Tapanama è una parola indiana che significa "ritorno alla fine del tempo". Ed è il tempo ad interessare ad Edgar Reitz che dilata e ipnotizza, scolpisce e indaga. Il tempo delle ragazze che si rotolavano nude sull'erba sotto lo sguardo di chi aveva appena scoperto il primo amore. Il tempo della festa, tra passi di danza e fiumi di vino riconquistato. Il tempo dello sguardo e di qualche dolce, spensierata parola, prima del rimpianto di tutto ciò che sarebbe potuto essere ma non è stato.

Ecco allora "Die andere Heimat - Chronik einer Sehnsuct" ("Home from Home - Chronicle of a Vision"), opera immensa di cinema puro, esperienza ineguagliabile che vive di visioni infinite e bagliori lontani.
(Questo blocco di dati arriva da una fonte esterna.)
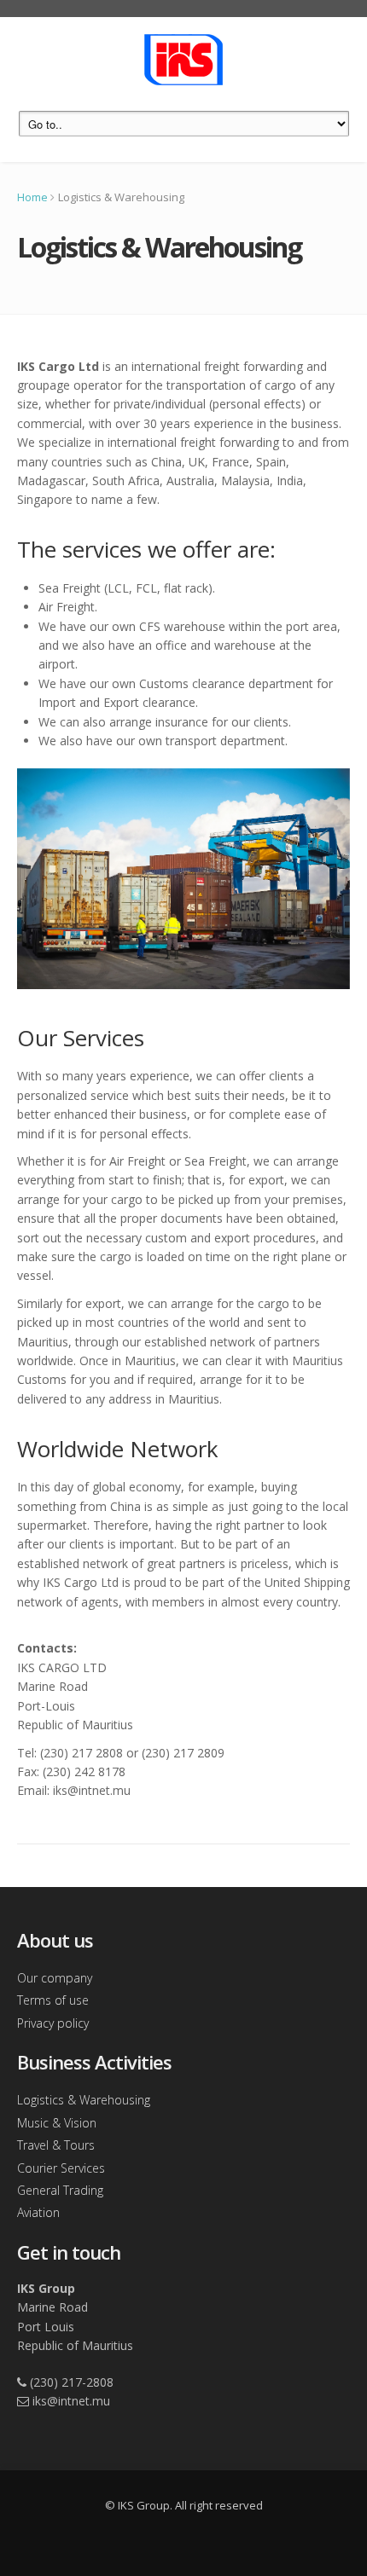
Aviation (38, 2212)
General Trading (60, 2190)
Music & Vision (56, 2123)
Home (32, 197)
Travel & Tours (56, 2145)
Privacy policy (53, 2023)
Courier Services (61, 2168)
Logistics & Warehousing (83, 2100)
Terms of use (53, 2000)
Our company (54, 1978)
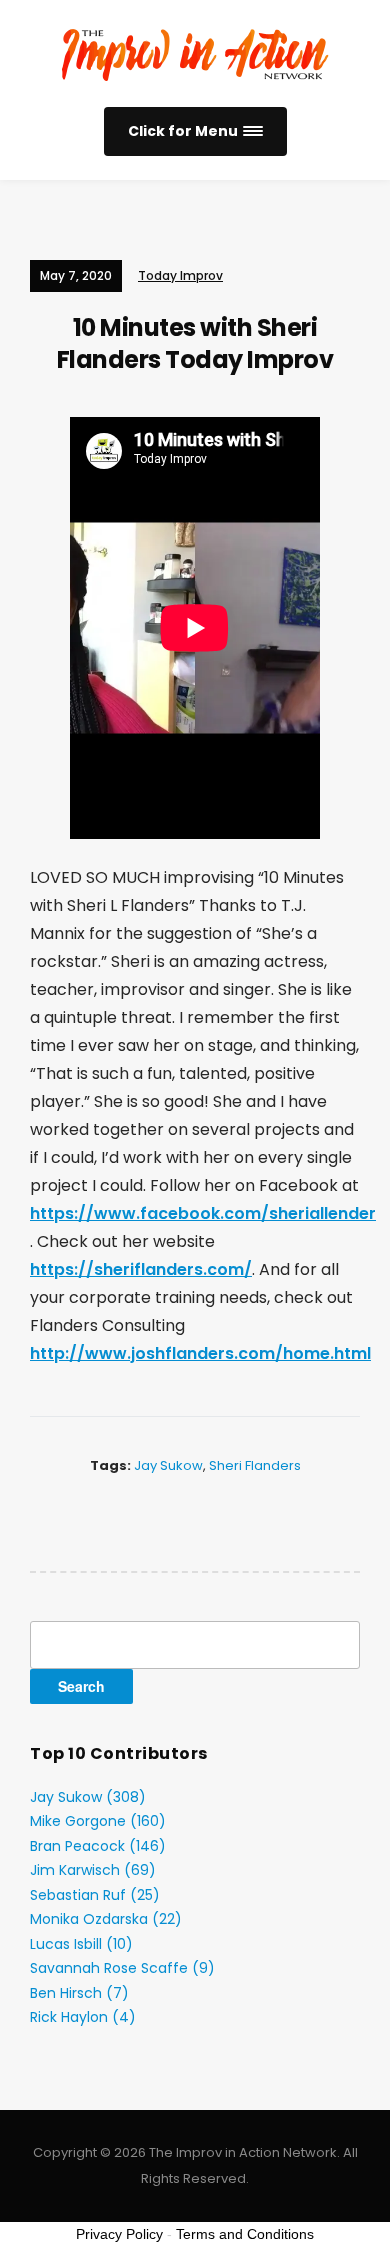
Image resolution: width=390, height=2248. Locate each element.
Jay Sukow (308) (88, 1797)
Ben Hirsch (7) (79, 1993)
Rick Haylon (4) (83, 2017)
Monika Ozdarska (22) (106, 1919)
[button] (195, 131)
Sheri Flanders (255, 1465)
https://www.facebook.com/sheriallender (203, 1213)
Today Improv (180, 275)
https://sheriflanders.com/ (141, 1269)
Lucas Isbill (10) (81, 1944)
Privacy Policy (119, 2234)
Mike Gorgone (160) (98, 1821)
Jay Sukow (168, 1465)
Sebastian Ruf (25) (95, 1895)
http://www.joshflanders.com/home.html (200, 1353)
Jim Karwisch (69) (93, 1870)
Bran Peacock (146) (98, 1846)
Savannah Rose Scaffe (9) (122, 1968)
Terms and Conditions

Questo è il cinema, viene da dire, perché Reitz, oltre a essere un grandissimo narratore di storie (e di Storia), è regista di spazi infiniti ma anche cantore dell'uomo e dei suoi limiti, della fragile potenza del sogno e di quell'infinita indecifrabile nostalgia: nostalgia per mondi straordinari, quelli letti sui libri o immaginati nel sonno, per le grandi avventure e per i viaggi sterminati. Nostalgia, dolce e tremenda, per tutto ciò che c'è ma è da un'altra parte, lontano troppo lontano. Nostalgia per quei luoghi che sembra di conoscere da sempre, per quella vita mai vissuta ma sempre adorata.
Insieme al capolavoro definitivo di Tsai, ecco l'altro film irraggiungibile del festival di Venezia (e, mentre piangi per quattro ore speri che tutto questo possa non finire mai: l'immagine resiste ai titoli di coda e ritorna nella mente). Enorme.